Lifestyle strategies adopted as default funds do not adequately protect members from potential market downturn, latest research suggests.
These funds generally invest heavily in equities right up until 10 years before retirement, at which point they begin phasing bonds and cash into the asset allocation.
Lifestyle funds are typically adopted as default strategies for master trusts and multi-employer defined contribution (DC) schemes, in which 99.7% of members stay in the default.
However, in the 2017 edition of The Future Book, analysis by the Pensions Policy Institute (PPI) and Columbia Threadneedle Investments found that lifestyle funds had a 20.7% chance of a loss of at least 5% within the first five years. This was narrowly behind high-risk funds, which had a 23.5% chance of losing at least 5% within five years and carried the most risk.
Even where a lifestyle fund has five years in low volatility, the risk of loss is 13.3%, just one step down from a normal lifestyle fund.
Conversely, diversified growth funds (DGFs) are least likely to incur a loss within the first five years, regardless of their performance, the analysis also suggested, due to their exposure to alternative asset classes such as real estate, commodities and infrastructure.
For a low performance DGF, the chance of a loss of 5% within five years was just 11.9%, while a high-performing DGF had a 5.8% chance. Additionally, DGFs are least likely to deliver very low returns.
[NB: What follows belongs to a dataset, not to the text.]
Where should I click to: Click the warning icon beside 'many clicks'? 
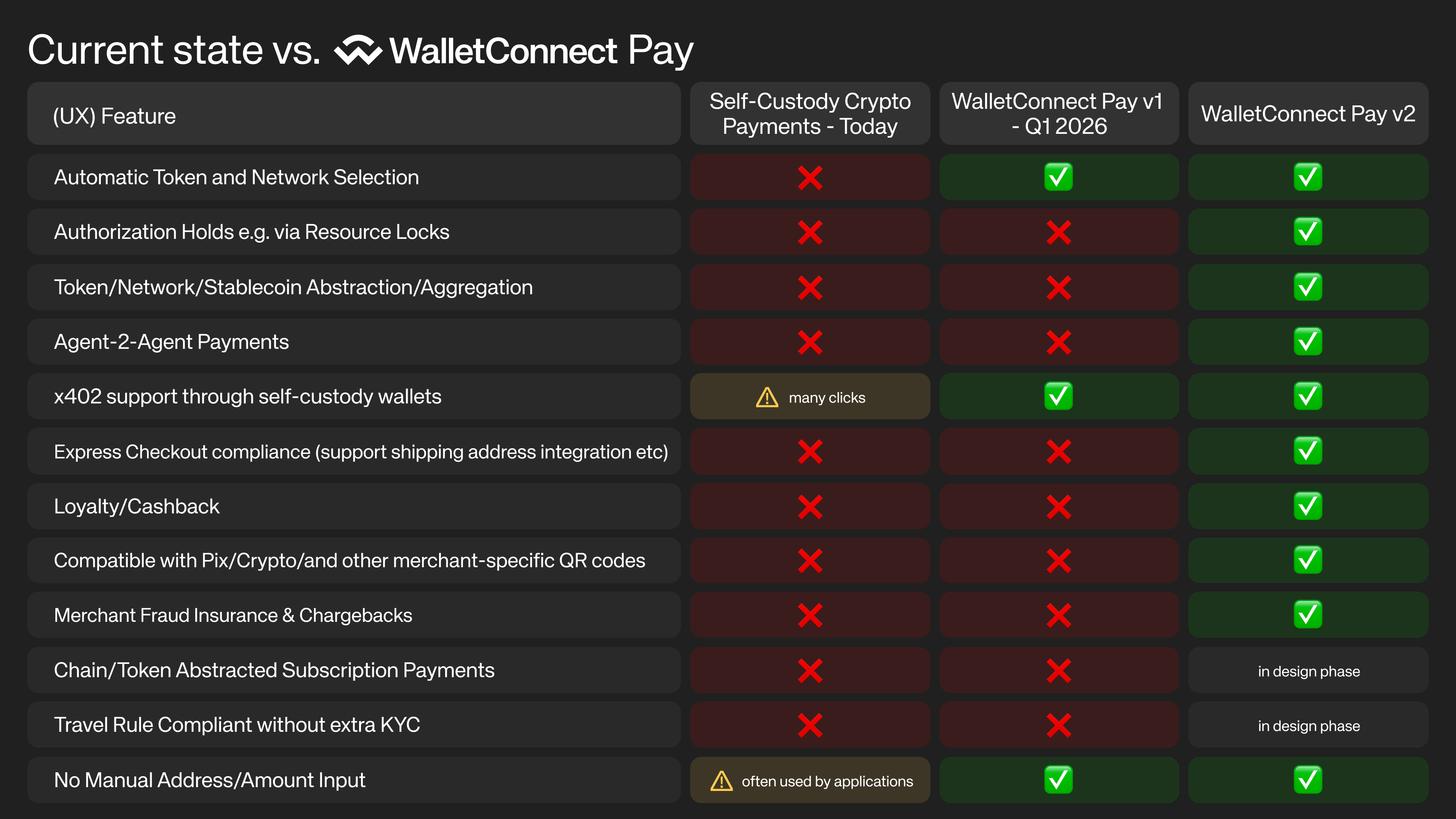[767, 397]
Assuming a woman earning median wages saves consistently at 8% from age 22 to state pension age, a high-performing DGF would give the second-highest median pot in retirement, of £92,000.
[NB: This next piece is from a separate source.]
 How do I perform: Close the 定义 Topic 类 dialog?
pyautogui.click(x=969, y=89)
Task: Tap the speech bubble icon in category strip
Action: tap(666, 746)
This is behind high-risk funds, which could give a median pot at retirement of £102,000 but also have significant exposure to 5% loss within the first five years. Lifestyle funds could generate a median pot of £85,000, the report added.
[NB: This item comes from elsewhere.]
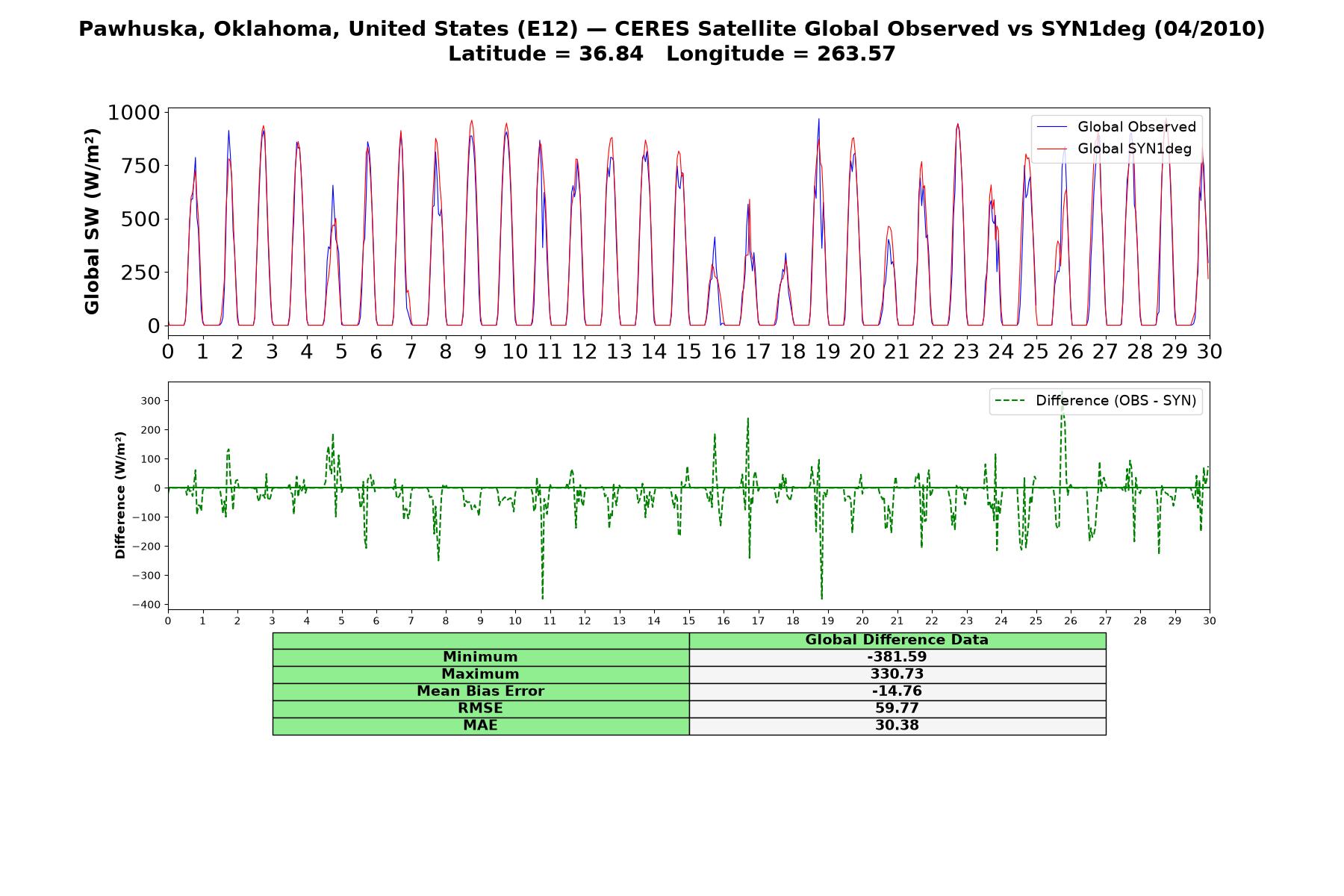Click the Maximum value 330.73 cell
1344x896 pixels.
pos(897,674)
Columbia Threadneedle Investments head of multi-asset for Europe, the Middle East and Africa Toby Nangle said, for this reason, these funds may not be appropriate for risk-averse people saving for retirement.
"Equities have delivered phenomenally strong returns," he said. "These may be a fantastic savings vehicle for the long term. However, there are unpredictable downturn periods. These sorts of downturn can take a long time [to come about] but have been proven to be significant. What if you don't have a timescale to recover?"
He said exposure to more diversified asset classes, through DGFs, would enable savers to fare better in such downturns.
This was backed up by PPI head of policy research Daniela Silcock, who said that the high number of people in default funds means the industry needs to properly assess whether they are appropriately allocated.
"The vast majority of people who are in DC pension schemes are in the default funds," she said. "99.7% are in master trust members. Are default funds fit for purpose? Are they helping people to do what they need to do?"
She added it was important to ensure these funds have a suitable risk exposure, as "people in the AE target group tend to be on lower income and more risk averse, and are more likely to get scared and stop contributing."